══ TEXT SEGMENT ══
Archive for the 'Research' Category

Exhibition: A Map of You at Text Festival, Bury.

I am over the moon to announce I have been asked to exhibit some of my collage series, ‘Leftovers’ at the Text Festival in Bury, Greater Manchester. This is from the site:

The Text Festival in Bury is an internationally recognised event investigating contemporary language art (poetry, text art, sound and media text, live art). Opening on 29 April 2011, the next Festival will be its third manifestation and run into July.

Against the background of global stylistic multiplicity, the use of language spans many artforms and may even be a unifying field of enquiry, a new definition and a new field of international linguistic art practice and dialogue. The Bury Festival is the leading focus of language in 21st Century art.

The Festival specialises in experiments, in new experiences, in performances and exhibitions that mix artforms in ground-breaking combinations that challenge traditional language art boundaries and offer artists a forum for dialogue and exchange of ideas.
═══
══ SUPPLIED DATA ══
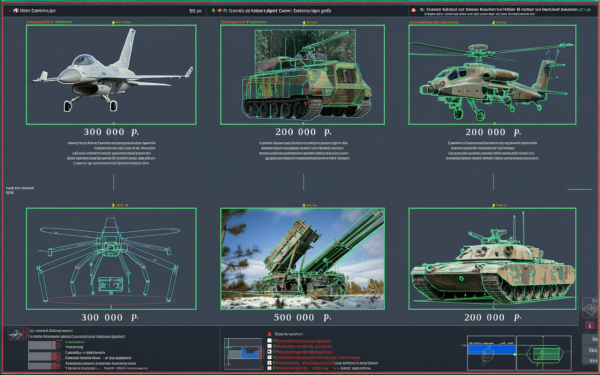Click the red warning icon above the checkbox list
The height and width of the screenshot is (375, 600).
click(x=269, y=334)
═══
SET OF TASKS:
1. In the post about the Bury Text Festival, what is the name of the collage series the writer was asked to exhibit?
2. Continue the post about the Bury Text Festival from where it stops.

SOLVED PROBLEMS:
1. ‘Leftovers’

2.
Art Monthly commented of the Festival:

“According to Foucault, the singularities that serve
to rupture and renew normative discourse
always emerge from the interstices – in other words, where nobody is looking. Almost certainly nobody was looking
in the direction of Bury for the emergence of this significant project…”

My work will be exhibited in a show curated by Philip Davenport called A Map of You, part of the Text Festival. Tony Trehy is the overall curator of the Text Festival. The show features truly innovative writers and artists from past and present. I’m very moved to be part of it:

Bury’s newest museum opens its fascinating space and collection to interventions and installations secreted as playful gestures and paratactic commentary. The show will feature works by Matt Dalby, Márton Koppány, Liz Colini, Peter Jaeger & Kaz, Bob Cobbing, participants in the Map of You Project and many more.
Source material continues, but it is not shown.